Posti sdraiati nello sterrato e nel fango o solo in piedi, fino a 2 chilometri di distanza dal palco. Vedi il concertone del 4 luglio a Tor Vergata con Ultimo che è diventato il primo: recordman italiano capace di radunare una fiumana di gente mai vista prima nell’Urbe dai tempi di Cesare (non Cremonini ma Augusto): 250mila spettatori per il suo evento “La favola per sempre”. Ma la favola dei live dell’estate 2026 scopriamo con immensa tristezza che non è per tutti. Nella sola regione Puglia perlustrando la cronaca locale colpiscono due casi di “concerti negati”. Il primo “no grazie, per lei non c’è posto” è toccato in sorte a Simone, ragazzo con una grave disabilità dalla nascita. Simone non cammina e non vede, ma ascolta ogni giorno, con gioia e grande giovamento psicofisico le canzoni del suo idolo Lorenzo Jovanotti.

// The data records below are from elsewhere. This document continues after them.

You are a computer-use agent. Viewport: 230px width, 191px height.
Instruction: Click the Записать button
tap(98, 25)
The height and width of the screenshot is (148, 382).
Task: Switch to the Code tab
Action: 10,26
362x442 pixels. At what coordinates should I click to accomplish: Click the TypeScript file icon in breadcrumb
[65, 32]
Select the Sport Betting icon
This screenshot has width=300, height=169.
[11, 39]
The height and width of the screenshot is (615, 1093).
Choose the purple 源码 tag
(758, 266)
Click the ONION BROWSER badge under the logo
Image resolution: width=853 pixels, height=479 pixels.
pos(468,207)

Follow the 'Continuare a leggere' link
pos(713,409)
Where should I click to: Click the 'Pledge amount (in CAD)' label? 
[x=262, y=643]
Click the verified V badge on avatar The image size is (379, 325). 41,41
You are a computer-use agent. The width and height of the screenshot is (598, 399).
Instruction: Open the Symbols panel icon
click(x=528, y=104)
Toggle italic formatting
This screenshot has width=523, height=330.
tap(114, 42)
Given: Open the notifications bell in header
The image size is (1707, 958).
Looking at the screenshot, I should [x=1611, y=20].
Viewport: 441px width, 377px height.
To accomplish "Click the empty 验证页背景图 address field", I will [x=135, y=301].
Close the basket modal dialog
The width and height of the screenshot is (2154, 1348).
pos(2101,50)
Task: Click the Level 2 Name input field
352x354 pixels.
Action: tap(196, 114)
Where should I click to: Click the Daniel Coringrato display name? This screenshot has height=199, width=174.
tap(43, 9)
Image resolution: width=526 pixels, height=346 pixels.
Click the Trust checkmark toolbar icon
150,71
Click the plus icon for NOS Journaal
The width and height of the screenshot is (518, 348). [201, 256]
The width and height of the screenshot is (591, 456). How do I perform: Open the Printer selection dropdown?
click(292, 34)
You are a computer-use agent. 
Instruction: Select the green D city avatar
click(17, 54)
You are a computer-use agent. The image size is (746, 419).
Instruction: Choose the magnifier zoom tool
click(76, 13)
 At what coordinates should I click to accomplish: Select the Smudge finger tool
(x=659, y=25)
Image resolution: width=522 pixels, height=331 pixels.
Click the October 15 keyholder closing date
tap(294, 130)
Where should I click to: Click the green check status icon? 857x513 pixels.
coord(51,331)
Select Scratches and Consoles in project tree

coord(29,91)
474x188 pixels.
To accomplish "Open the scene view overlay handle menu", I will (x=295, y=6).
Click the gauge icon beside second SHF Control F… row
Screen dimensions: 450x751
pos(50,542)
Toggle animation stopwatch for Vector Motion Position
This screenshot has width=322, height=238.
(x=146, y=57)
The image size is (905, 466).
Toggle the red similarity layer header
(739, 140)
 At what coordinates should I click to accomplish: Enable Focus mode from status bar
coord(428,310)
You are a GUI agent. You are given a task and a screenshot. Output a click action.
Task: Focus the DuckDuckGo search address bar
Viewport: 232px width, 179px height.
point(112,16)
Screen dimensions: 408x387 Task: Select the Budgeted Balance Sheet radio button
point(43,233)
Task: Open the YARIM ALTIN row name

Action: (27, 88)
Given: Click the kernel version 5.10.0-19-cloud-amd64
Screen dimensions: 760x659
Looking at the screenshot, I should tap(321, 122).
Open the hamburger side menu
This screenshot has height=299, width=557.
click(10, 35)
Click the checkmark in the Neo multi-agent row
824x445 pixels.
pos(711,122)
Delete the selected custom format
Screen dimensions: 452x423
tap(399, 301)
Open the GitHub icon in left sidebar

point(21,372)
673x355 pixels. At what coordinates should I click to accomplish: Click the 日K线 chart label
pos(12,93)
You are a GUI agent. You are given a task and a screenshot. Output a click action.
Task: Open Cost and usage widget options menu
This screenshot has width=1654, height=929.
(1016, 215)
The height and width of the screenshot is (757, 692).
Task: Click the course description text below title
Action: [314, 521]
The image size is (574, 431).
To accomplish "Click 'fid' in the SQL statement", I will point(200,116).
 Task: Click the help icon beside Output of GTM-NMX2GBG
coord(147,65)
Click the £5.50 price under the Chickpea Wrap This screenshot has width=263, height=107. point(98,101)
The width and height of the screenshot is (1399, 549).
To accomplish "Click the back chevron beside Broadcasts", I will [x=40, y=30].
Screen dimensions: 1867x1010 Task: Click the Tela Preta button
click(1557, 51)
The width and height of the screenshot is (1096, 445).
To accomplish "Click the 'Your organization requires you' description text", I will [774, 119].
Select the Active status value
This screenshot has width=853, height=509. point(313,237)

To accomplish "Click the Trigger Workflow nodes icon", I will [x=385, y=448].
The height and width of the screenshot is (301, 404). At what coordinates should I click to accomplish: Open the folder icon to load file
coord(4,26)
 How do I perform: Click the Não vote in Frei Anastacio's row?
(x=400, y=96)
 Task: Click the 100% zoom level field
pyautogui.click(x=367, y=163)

Ieri Lorenzo si sarebbe dovuto esibire nella ex Cartiera di Barletta (lo spettacolo è stato cancellato per la presenza di amianto nell’area), uno spazio da 30mila posti abbondanti, ma a quanto pare per Simone non c’era l’ombra di un posticino nell’area riservata ai disabili, perché sold out. Le sue tre sorelle, Concetta, Angela e Paola, si erano mosse con largo anticipo acquistando regolari biglietti allo scopo di regalare a quel fratello specialissimo l’unica cosa di cui ha bisogno: «Le emozioni». Assistere al concerto di Lorenzo, per Simone sarebbe stato il regalo più bello che potesse ricevere per il suo quarantesimo compleanno. Così, per fargli vivere una serata davvero indimenticabile le sue sorelle il 22 febbraio scorso avevano scritto agli organizzatori del concerto per ottenere un posto in quella benedetta area riservata. Nessuna risposta. E allora giù con il secondo tentativo: mail inviata l’11 aprile con risposta recapitata 48 ore dopo, ma gli organizzatori se la sono sbrigata con un gelido «abbiamo messo Simone in lista di attesa». Ma da quel momento è calato il silenzio. La legittima richiesta di Simone era forse finita nello spam di uno scenario che è assai diffuso: assenza di organizzazione e di spazi adeguati per poter ospitare persone con disabilità ai concerti.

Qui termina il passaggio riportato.